On my Pandaqi website, I started creating digital (“playful”) rules some time ago. This means the rules of my board game can be viewed and interacted with on the website. Some people, though, still prefer a printed version. What to do? I added CSS that only activates when you try to print the page. It hides some buttons and website elements, changes the font size, and arranges images to fit more easily on A4 paper.
Probably the most common usage is to apply styles only if the screen size is above/below a certain limit. This is how websites make the menu “disappear” on small mobile screens, for example.
Media Queries are explained in-depth in a later chapter: Media Queries. I just wanted to mention its existence—and these two applications—early on. If you only learned this at the end, by that time you might’ve already developed bad habits due to a lack of knowledge about what’s possible in CSS.
The Visual Decisions
Finally, we are ready to start learning specific CSS rules. With any design, there is a list of questions that I like to use. They give a nice order or priority to all the different elements. The question at the top has huge implications and should therefore be considered first. The questions at the bottom only change small parts of the design and can be left for later.

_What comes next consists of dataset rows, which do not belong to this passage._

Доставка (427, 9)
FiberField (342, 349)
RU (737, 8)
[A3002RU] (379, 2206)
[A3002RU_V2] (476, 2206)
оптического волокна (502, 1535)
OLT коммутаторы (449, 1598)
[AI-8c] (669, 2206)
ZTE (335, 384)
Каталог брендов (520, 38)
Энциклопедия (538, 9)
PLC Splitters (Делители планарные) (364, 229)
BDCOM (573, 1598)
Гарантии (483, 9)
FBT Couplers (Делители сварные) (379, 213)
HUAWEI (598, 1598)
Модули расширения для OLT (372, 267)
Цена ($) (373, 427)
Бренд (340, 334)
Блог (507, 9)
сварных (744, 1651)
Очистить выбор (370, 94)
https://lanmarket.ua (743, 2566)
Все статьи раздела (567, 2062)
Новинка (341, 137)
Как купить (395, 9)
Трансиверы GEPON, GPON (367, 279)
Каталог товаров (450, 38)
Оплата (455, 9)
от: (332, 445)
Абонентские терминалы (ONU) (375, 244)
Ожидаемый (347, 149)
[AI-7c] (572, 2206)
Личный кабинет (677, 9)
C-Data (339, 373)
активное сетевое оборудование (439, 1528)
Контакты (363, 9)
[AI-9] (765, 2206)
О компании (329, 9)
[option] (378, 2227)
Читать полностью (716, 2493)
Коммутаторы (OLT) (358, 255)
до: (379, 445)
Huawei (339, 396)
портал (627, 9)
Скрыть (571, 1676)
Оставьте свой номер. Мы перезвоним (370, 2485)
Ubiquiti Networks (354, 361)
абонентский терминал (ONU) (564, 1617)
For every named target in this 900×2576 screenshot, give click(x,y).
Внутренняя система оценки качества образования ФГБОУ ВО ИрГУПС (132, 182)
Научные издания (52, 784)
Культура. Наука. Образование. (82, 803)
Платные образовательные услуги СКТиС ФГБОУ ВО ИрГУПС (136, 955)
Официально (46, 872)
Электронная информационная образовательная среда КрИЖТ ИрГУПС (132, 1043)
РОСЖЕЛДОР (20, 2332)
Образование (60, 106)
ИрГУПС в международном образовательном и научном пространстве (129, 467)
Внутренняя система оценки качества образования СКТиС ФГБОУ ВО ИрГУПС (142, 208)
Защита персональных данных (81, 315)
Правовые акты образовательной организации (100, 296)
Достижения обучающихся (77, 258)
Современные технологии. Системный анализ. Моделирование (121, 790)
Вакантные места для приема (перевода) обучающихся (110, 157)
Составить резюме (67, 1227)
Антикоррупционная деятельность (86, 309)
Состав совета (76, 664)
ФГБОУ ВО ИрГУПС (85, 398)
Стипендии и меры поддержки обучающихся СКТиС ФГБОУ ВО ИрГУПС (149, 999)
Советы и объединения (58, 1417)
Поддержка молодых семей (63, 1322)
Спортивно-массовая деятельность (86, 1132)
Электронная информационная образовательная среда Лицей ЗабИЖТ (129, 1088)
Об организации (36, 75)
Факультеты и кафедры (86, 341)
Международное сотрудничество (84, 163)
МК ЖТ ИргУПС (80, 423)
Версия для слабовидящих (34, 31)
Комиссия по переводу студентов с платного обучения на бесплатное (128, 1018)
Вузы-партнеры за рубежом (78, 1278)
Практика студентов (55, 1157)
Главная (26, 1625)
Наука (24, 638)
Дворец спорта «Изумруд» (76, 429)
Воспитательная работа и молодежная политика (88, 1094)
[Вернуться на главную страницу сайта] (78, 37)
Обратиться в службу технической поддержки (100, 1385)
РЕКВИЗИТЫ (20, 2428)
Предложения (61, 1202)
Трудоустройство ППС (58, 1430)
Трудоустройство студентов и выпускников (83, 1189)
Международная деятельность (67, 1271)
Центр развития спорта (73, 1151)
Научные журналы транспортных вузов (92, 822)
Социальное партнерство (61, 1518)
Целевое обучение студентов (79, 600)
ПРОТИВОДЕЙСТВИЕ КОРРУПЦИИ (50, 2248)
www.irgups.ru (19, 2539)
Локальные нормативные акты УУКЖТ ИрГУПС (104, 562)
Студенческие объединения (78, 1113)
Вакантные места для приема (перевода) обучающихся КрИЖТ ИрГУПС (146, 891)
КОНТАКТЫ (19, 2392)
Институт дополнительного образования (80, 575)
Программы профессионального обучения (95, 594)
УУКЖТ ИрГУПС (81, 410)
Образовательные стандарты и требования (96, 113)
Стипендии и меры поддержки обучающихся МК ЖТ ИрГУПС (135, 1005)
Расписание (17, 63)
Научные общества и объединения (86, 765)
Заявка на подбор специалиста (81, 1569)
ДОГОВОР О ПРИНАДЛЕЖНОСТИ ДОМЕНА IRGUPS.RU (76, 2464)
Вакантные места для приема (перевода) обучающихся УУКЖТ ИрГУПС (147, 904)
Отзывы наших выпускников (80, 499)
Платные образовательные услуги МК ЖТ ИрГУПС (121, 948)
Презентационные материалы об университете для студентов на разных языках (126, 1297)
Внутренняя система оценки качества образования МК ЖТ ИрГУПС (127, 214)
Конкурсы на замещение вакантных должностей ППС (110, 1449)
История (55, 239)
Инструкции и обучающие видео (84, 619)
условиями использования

As such, that’s also the order in which this course teaches parts of CSS.
See the list below.
- HOW BIG should this element be? (Its dimensions or shape.)
- WHERE should it be? (Its location.)
- What should be its BACKGROUND? (As this is actually the largest visible area of any element, usually.)
- What should be its FOREGROUND? (Its content, usually text.)
- What should be its DECORATION? (Border, overlays, details.)
- How should it RESPOND? (React to user interaction or changes, which only applies to specific elements.)
With that in mind, let’s (officially) learn your first CSS properties now!